Great Crowd At Park Dedication
Tremendous Gathering Assembles Today At Big Meadows
BIG MEADOWS, VA, July 3--(AP)--Into a natural amphitheater flanked by jagged peaks of the Blue Ridge, thousands of persons converged today to hear President Roosevelt's dedication of the 180,000 acre Shenandoah National Park.
At Washington the Chief Executive stowed a picnic lunch in his car to travel over the 100-mile route into the heart of the picturesque mountain country and over the Skyline Drive, a highway running along the mountain tops.

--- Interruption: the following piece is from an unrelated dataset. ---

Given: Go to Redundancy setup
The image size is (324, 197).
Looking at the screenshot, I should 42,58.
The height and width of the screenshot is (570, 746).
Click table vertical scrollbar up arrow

With Mr. Roosevelt's dedication at 2:30pm (EST) the great tract of wild wooded country, including the Rapidan Camp of former President Hoover, becomes a part of the vast Eastern Park system which eventually will stretch from the Shenandoah to the Great Smokies in Southern Tennessee.
Two cabinet members, Secretary Ickes, whose Department embraces the National Park Service, and Postmaster General Farley, were in the Presidential party.

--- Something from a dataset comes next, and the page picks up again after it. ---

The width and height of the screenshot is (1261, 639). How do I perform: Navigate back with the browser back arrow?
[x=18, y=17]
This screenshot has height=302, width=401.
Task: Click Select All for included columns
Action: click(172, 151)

The Marine Band also was directed to journey from the capital to take part in the ceremonies which officials here estimated would be witnessed by possibly 50,000 persons, aside from those listening to the broadcasts over nationwide hookups.
The program called for arrival of the President a few minutes before the speech. Governor Peery, the Rt. Rev. Dr. H. St. George Tucker; Episcopal Bishop of Virginia, and Rt. Rev. Peter L. Ireton, Bishop coadjutor of the Catholic Diocese of Richmond, were in a welcoming party.

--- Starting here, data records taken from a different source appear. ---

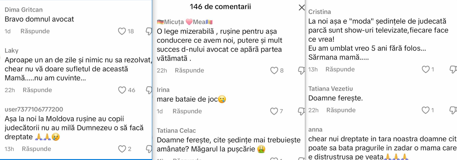Like the Micuța Mea comment
Image resolution: width=457 pixels, height=160 pixels.
[274, 70]
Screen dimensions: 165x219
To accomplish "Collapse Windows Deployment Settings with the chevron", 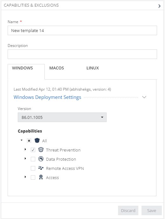I will click(144, 97).
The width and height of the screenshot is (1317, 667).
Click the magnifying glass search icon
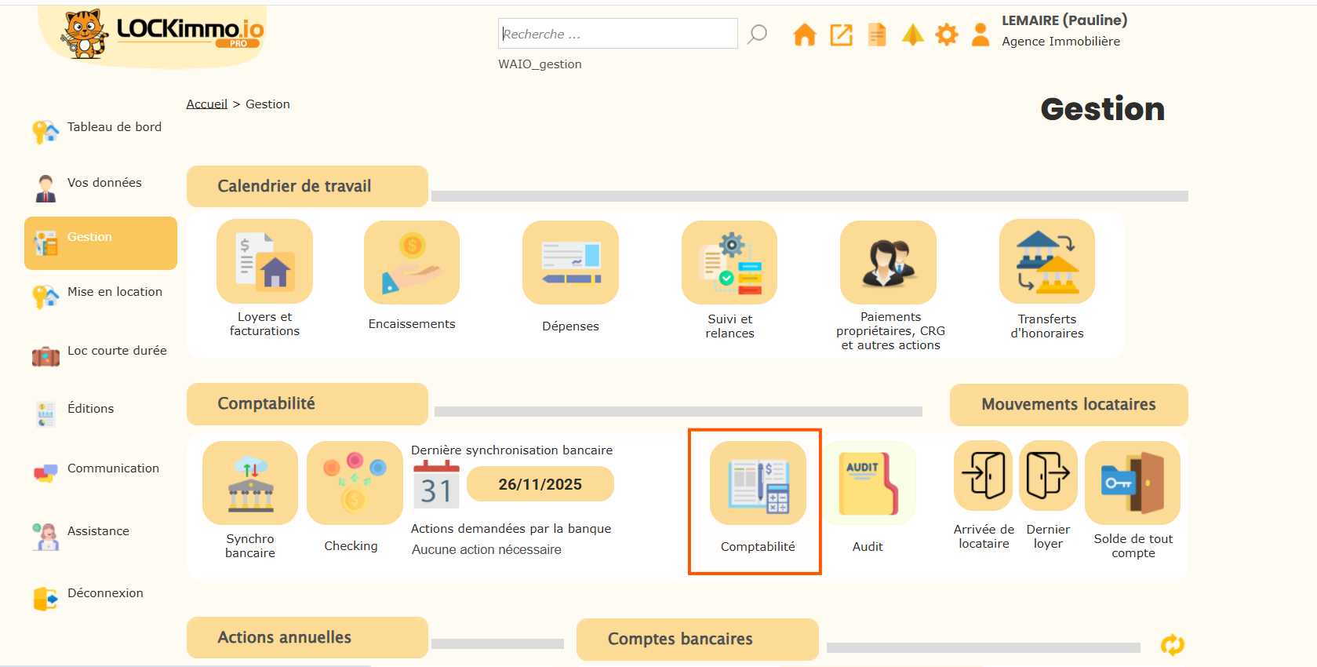(x=757, y=34)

The speaker's stand, on a site 3,500 feet above sea level, was decorated with the national colors, with a huge eagle on the front. An awning was ready in case of rain.
In addition to the seating space for more than 20,000 on chairs, benches, and logs cut by workers of the Civilian Conservation Corps, there was standing room for an unlimited number in surrounding meadow land.
Besides President Roosevelt Secretary Ickes also was on the speaking program.
After the addresses Mr. Roosevelt planned to go on to Charlottesville, where he will spend the night in a former slave's house which is now a part of the Farmington Country Club, on a hill commanding a broad view of the Blue Ridge.
He will proceed tomorrow along a winding road past Patrick Henry's early home, to Monticello, the home Thomas Jefferson spent much of his life-time building and re-building. There he will deliver his Independence Day address.
At Richmond, the President will board the yacht, "Potomac," for a cruise down the James River to Jamestown, where he will anchor for the night. Early Sunday he will inspect the Jamestown burying ground where a number of "First Americans" are buried, and then will visit the battlefield at Yorktown and Williamsburg, the Colonial Capital of Virginia which has been restored by the Rockefellers to its original condition.
At the old Ruxton church, a worshipping place of the Washingtons, the Pages, the Lees, and many other famous Virginia families, the President will attend church. Again boarding the "Potomac," he will return to Washington Monday.
As eager thousands came to this land of the sky to witness the dedication, traffic was made one way from North and South entrances of the sixty-five mile Skyline Drive atop Virginia's famed Blue ridge into Big Meadows from 7 a.m. until the hour of the dedication at 2:30 p.m. Room and parking space was arranged for 50,000 visitors and 20,000 automobiles.
The speakers' stand, from which President Roosevelt will deliver the address dedicating this area of mountain peaks, tumbling water courses, trout filled pools and broad table lands to enjoyment of this and future generations was gaily decorated in National colors.
It faced a natural amphitheater of vast proportions in which seats were provided for 10,000. Outside of the reserved and bench seat section, CCC workers had placed hundreds of logs out from the spectre like forest of dead chestnut trees which once flourished in the Appalachians before destructive blight left them gigantic ghosts of the past. Another ten thousand could find seats on these logs.
Six CCC Camp boys with perfect records from the large number in the Shenandoah National Park to occupy seats on the platform with the President. They are Fred Helsley, Edinburg, from Big Meadows Camp, Gilbert Meomaw, of Mountain Lake Park, Md, Walter Lunsford of Raphine, from Camp 10; Dewey Haney, of Camp NIRA, Elmer Batman of Kimball, from Camp No 2; and R. Hensley, of Elkton, from Camp No. 5.
Dedication of the Park today came ten years after Congress passed the act for this and the Great Smokies National Park in North Carolina and Tennessee, and its inception as a dream of a number of Virginia residents goes back much further.
There are hundreds of miles of trails leading from the drive for horseback riders and pedestrians. They lead to many hidden beauty spots, especially in gorges with beautiful waterfalls and cascades.
Soon the 447-mile parkway which with scenic easements will have an 800-foot right of way, will connect the Shenandoah Park with the Great Smokies and provide one of America's most interesting drives.
It has been authorized and the Administration and the Administration placed in the hands of the National Park Service.